Kisah Ibnul Hanafiyah dan Zainal Abidin
Ibnul Hanafiyah
Nama lengkapnya Muhammad bin Ali bin Abi Thalib Al-Hasyimi Al-Qurasyi, biasa dipanggil Abu Qasimi dan masyhur dengan nama Ibnul Hanafiyah. Al-Hanafiyah adalah nama yang dinisbatkan kepada nama ibunya, Khaulah binti Ja'far Al-Hanafiyah. Ia dilahirkan di Madinah tahun 21H.
Ia adalah sosok tabi'in yang terkenal memiliki pengetahuan yang luas, wira'i, dan pemberani.
Hasan dan Husein; keduanya adalah saudaranya seayah. Ia pernah mengatakan, "Hasan dan Husein memang lebih utama dari saya dan saya lebih banyak pengetahuannya ketimbang mereka berdua."
Ia termasuk salah satu pahlawan Islam yang memiliki tekad baja dan pendirian yang kuat.

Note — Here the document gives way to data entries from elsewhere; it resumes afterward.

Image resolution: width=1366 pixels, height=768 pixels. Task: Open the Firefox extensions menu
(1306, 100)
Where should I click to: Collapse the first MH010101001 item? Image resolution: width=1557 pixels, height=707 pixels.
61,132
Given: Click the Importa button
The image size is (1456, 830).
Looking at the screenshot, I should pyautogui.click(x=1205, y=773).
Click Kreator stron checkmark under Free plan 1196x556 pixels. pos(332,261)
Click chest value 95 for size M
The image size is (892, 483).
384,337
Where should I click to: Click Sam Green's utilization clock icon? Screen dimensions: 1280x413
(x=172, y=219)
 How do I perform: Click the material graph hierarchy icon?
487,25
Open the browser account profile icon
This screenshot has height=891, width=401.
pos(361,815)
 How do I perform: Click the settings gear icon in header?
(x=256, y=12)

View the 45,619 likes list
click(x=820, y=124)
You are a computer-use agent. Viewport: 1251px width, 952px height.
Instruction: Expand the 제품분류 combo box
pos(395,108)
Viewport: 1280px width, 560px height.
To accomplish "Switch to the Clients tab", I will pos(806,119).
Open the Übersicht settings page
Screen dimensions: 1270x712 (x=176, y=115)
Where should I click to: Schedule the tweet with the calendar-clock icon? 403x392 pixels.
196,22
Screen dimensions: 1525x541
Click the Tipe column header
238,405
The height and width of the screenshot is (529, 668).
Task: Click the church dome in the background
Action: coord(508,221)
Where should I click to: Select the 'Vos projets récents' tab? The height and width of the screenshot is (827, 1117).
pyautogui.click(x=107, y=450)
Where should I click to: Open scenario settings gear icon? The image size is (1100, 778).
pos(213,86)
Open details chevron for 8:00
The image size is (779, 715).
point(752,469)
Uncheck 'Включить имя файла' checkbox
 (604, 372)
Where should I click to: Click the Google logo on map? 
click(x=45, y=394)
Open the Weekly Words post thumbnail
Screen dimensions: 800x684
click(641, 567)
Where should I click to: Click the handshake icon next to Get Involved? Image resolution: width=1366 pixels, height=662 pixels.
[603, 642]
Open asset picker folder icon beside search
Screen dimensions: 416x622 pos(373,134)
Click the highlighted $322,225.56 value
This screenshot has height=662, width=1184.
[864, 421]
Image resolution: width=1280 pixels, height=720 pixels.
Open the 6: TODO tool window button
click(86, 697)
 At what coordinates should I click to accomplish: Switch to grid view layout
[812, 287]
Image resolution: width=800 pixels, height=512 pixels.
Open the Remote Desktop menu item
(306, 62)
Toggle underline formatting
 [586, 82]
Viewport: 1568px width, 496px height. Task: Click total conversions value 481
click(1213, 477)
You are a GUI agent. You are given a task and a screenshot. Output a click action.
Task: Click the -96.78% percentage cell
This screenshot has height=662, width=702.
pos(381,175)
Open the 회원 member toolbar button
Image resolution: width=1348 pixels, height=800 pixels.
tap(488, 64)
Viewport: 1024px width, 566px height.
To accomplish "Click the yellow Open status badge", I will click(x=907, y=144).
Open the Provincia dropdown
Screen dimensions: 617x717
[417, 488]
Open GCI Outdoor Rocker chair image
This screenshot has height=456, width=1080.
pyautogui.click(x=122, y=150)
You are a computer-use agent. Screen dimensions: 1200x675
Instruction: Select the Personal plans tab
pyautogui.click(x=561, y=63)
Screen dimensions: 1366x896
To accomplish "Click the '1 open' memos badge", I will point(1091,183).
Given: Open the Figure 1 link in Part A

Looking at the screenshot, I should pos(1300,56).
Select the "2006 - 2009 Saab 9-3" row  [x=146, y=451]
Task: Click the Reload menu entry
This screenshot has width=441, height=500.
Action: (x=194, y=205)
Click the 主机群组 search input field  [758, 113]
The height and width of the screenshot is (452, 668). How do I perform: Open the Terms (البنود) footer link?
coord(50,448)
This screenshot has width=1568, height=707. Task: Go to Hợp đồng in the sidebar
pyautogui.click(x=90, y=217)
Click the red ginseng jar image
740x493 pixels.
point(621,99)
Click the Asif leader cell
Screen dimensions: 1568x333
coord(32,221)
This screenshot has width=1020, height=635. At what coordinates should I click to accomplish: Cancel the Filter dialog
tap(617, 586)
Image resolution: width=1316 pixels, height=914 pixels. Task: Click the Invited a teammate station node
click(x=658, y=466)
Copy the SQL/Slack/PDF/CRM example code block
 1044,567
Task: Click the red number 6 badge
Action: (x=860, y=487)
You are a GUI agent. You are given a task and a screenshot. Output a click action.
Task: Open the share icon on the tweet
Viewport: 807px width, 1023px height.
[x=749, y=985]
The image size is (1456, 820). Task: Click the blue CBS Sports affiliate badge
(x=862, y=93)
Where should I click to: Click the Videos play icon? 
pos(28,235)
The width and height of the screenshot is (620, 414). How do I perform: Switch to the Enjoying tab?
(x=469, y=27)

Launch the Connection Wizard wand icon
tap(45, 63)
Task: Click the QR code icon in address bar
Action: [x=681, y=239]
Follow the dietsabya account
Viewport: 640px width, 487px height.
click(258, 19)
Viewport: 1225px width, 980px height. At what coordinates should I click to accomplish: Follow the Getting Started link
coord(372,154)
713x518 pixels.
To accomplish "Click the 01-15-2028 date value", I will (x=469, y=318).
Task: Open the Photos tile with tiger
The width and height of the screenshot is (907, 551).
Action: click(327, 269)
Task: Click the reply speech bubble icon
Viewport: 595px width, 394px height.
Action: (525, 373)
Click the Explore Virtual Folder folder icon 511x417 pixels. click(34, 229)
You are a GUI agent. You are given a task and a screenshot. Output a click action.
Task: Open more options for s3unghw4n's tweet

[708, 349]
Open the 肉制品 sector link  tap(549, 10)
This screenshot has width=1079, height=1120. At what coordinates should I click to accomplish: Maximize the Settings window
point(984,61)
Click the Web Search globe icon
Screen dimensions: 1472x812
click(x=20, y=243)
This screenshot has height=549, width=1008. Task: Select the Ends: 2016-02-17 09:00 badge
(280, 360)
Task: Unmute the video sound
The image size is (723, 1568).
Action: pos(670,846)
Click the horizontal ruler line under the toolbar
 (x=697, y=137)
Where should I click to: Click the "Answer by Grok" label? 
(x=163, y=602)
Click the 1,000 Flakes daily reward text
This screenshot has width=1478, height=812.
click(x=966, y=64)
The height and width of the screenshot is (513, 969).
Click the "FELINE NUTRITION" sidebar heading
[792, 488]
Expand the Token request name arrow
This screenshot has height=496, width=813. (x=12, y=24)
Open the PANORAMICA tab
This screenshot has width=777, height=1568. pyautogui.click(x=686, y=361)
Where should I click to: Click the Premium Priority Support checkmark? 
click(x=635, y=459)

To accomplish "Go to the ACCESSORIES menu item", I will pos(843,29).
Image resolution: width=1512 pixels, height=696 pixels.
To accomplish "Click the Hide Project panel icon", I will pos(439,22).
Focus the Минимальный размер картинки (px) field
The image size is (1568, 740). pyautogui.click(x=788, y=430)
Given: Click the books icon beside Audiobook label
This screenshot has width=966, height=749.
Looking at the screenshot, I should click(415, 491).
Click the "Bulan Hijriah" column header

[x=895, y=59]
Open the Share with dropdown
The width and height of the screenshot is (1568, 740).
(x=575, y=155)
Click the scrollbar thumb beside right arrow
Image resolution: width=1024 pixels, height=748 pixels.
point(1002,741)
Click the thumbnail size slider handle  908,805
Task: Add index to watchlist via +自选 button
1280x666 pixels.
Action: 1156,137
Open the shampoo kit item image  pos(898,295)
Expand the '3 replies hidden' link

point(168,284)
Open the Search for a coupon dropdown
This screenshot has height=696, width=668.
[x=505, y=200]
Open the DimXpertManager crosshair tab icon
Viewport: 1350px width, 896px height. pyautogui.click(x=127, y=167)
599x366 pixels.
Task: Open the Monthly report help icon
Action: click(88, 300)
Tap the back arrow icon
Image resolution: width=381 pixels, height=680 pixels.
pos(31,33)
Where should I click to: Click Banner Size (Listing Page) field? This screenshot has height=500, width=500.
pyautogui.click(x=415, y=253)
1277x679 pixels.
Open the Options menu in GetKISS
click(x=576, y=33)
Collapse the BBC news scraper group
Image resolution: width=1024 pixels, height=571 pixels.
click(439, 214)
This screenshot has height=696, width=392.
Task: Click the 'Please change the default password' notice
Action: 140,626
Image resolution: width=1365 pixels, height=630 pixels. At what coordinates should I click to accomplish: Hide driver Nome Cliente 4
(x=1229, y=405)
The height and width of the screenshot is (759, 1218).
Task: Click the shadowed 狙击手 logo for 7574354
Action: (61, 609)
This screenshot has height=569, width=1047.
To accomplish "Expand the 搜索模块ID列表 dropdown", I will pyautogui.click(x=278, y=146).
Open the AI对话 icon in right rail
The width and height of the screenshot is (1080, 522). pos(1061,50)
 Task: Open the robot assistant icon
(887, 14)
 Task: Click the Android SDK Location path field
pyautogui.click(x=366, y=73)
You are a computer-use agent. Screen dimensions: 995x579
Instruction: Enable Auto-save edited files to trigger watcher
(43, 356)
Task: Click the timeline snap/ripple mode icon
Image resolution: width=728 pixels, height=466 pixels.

Nama dan nama panggilannya merupakan dispensasi (rukhsah) yang diberikan kepada Ali bin Abi Thalib. Ali pernah menyampaikan kepada Rasulullah , “Wahai Rasulullah, jika nanti aku memiliki seorang anak sepeninggalmu, bolehkah aku menamainya dan memanggilnya sesuai dengan nama dan nama panggilanmu?”“Ya, boleh”, jawab Rasulullah.
Ia adalah seorang perawi hadits yang tsiqah. Hadits-hadits riwayatnya diriwayatkan oleh pengarang Kutub As-Sittah.
Ia adalah pembawa panji ayahnya dalam perang Shiffin melawan pasukan Mu'awiyah bin Abi Sufyan.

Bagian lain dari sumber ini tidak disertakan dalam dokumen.